Emerging biophysical techniques for probing synaptic transmission in neurodegenerative disorders

[Display omitted] •Synaptic Dysfunction plays crucial role in AD, PD, ALS, and HD, highlighting synaptic vulnerability.•Structural and functional changes in neurotransmitter release are central to disease progression.•Advanced biophysical methods reveal synaptic transmission abnormalities, aiding in understanding disease mechanisms.•Shared synaptic dysfunction across NDDs underscores its importance in neurodegeneration. Plethora of research has shed light on the critical role of synaptic dysfunction in various neurodegenerative disorders (NDDs), including Alzheimer’s disease (AD), Parkinson’s disease (PD), Amyotrophic lateral sclerosis (ALS), and Huntington’s disease (HD).
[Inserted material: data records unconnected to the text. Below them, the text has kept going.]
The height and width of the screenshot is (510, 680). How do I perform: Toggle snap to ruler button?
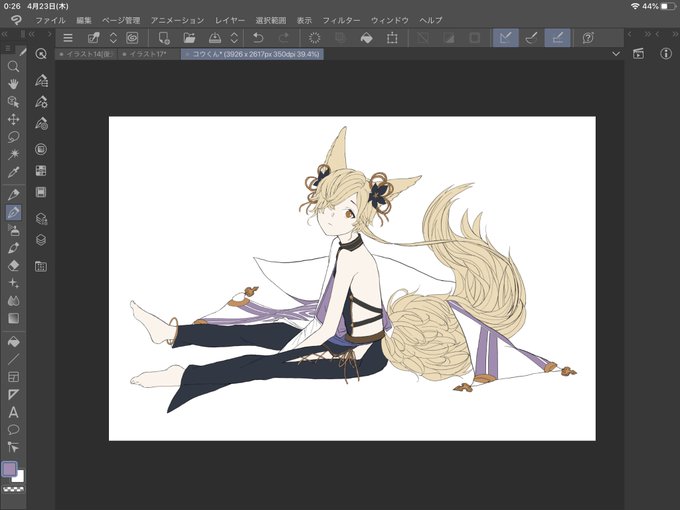pyautogui.click(x=506, y=38)
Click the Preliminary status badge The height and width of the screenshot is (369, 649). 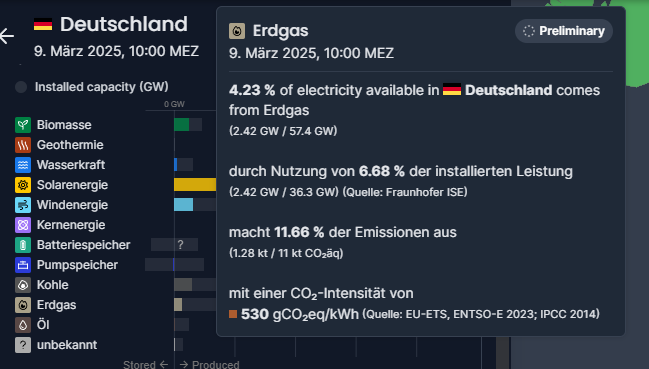(564, 31)
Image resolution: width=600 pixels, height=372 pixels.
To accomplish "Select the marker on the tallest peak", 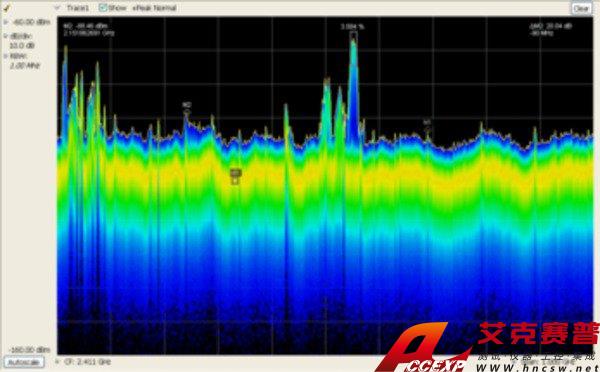I will click(353, 36).
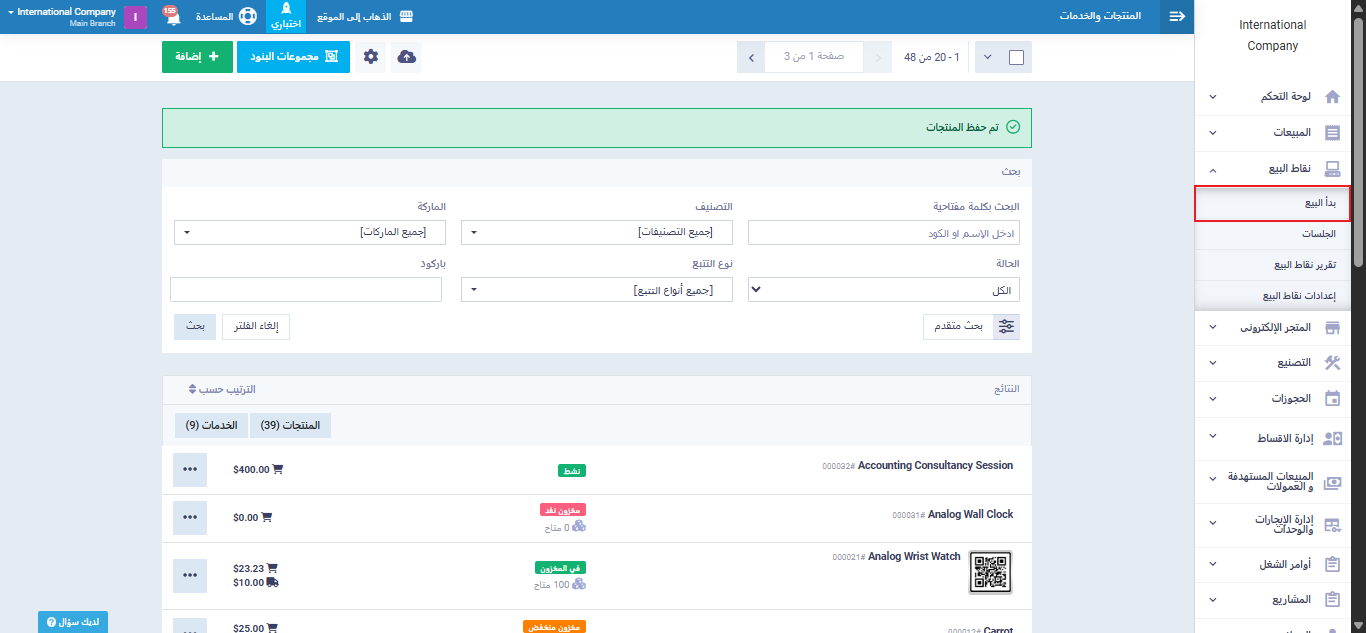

Synapses, the fundamental units for neural communication in the brain, are highly vulnerable to pathological conditions and are central to the progression of neurological diseases. The presynaptic terminal, a key component of synapses responsible for neurotransmitter release and synaptic communication, undergoes structural and functional alterations in these disorders. Understanding synaptic transmission abnormalities is crucial for unravelling the pathophysiological mechanisms underlying neurodegeneration. In the quest to probe synaptic transmission in NDDs, emerging biophysical techniques play a pivotal role. These advanced methods offer insights into the structural and functional changes occurring at nerve terminals in conditions like AD, PD, HD & ALS. By investigating synaptic plasticity and alterations in neurotransmitter release dynamics, researchers can uncover valuable information about disease progression and potential therapeutic targets. The review articles highlighted provide a comprehensive overview of how synaptic vulnerability and pathology are shared mechanisms across a spectrum of neurological disorders. In major neurodegenerative diseases, synaptic dysfunction is a common thread linking these conditions. The intricate molecular machinery involved in neurotransmitter release, synaptic vesicle dynamics, and presynaptic protein regulation are key areas of focus for understanding synaptic alterations in neurodegenerative diseases.